I would say my independence as I'm pregnant so I can't go to Asda or tesco really boring stuff but I miss picking my own food items looking at the products haha I sound so boring!
I've realised how much I dislike my assistant manager at work how he constantly undermined me and belittled me daily and how it affected my state of mind and I didn't realise as I put up with it for so long it was like having an abusive partner and you get used to walking on egg shells daily I'm so much happier I am not having to deal with that atmosphere.
I've realised I never saw people as much as I thought anyway and that I miss my mom

Pimmsypimms · 09/05/2020 13:10

I miss my lovely neighbours Sad
Shitty neighbours on our attached side are always arguing, fighting and smoking weed.
The rest of the houses are all bungalows with old people so no social side.
This was really highlighted yesterday when I saw lots of friends having street parties or socially distanced neighbourly drinks on Social media and I realised that we will never have that here.

BPSCSS · 09/05/2020 13:10

Thanks

Reginabambina · 09/05/2020 13:27

I’ve realised three things. Firstly we’re very privileged. Secondly we’re probably bonkers. Thirdly, I really adore my husband and am very glad that he’s the person I’m going through this all with. DH and I have both been able to continue our things with minimal disruption despite impulsively jumping ship to another country at the last minute for the duration of the U.K. lockdown. The homeschooling business has been a bit of a pain but our school seems to be pretty cool with our lack of interest at this point. Now that things are opening up where we are it will be less inconvenient and it also looks like I’ll be able to take some time off anyway after I’ve finished my current period of study leave which will make everything much easier. Ok, we might not be able to get back to the UK if things get worse but I guess we’ll just enroll kids into a local school and I’ll get a local job (assuming I’m not permitted to work remotely long term). No big deal. The thought that I could be stuck in the U.K. right now with some guy who is freaking out over loosing his job or house priced crashing or something makes me realise just how lucky I am.

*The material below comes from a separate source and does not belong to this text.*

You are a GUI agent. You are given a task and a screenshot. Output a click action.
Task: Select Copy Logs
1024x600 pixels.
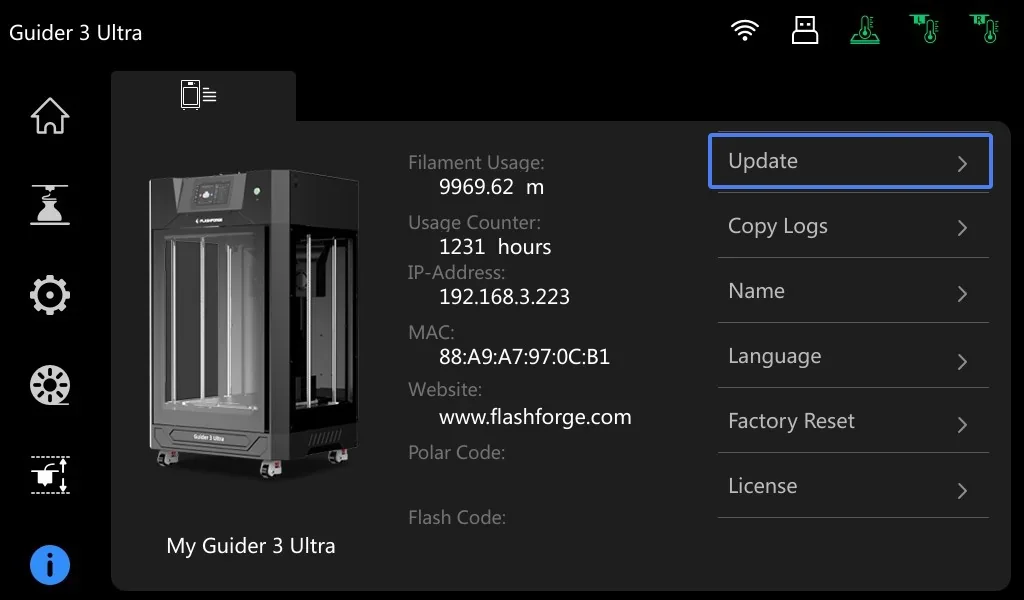click(x=849, y=227)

TheCountessatHotelCortez · 09/05/2020 13:30

How much I take my Independence for granted and also how much I take my hairdresser for granted too 😩

user1494055864 · 09/05/2020 13:39

Ok bit of a weird one, but I have anxiety, and at work, my underarms and err, private area get absolutely soaked in sweat, (it doesn't smell, thankfully). I have to wear liners and underarm pads all the time just to speak to people outside my family.
During lockdown, I have been completely dry! Not sure how to combat this when I go back to work!!

couchlover · 09/05/2020 13:43

I agree with some others, we clearly waste money. Despite spending more at the supermarket (or it feels like we spend more but as we are going once or twice a fortnight maybe not but we have saved £2,000 since this stated. We are saving petrol (maybe £170 a month for two of us) and bus fairs and after school club but non of that totals £1000 a month.

I hope we continue the reduced spending habits!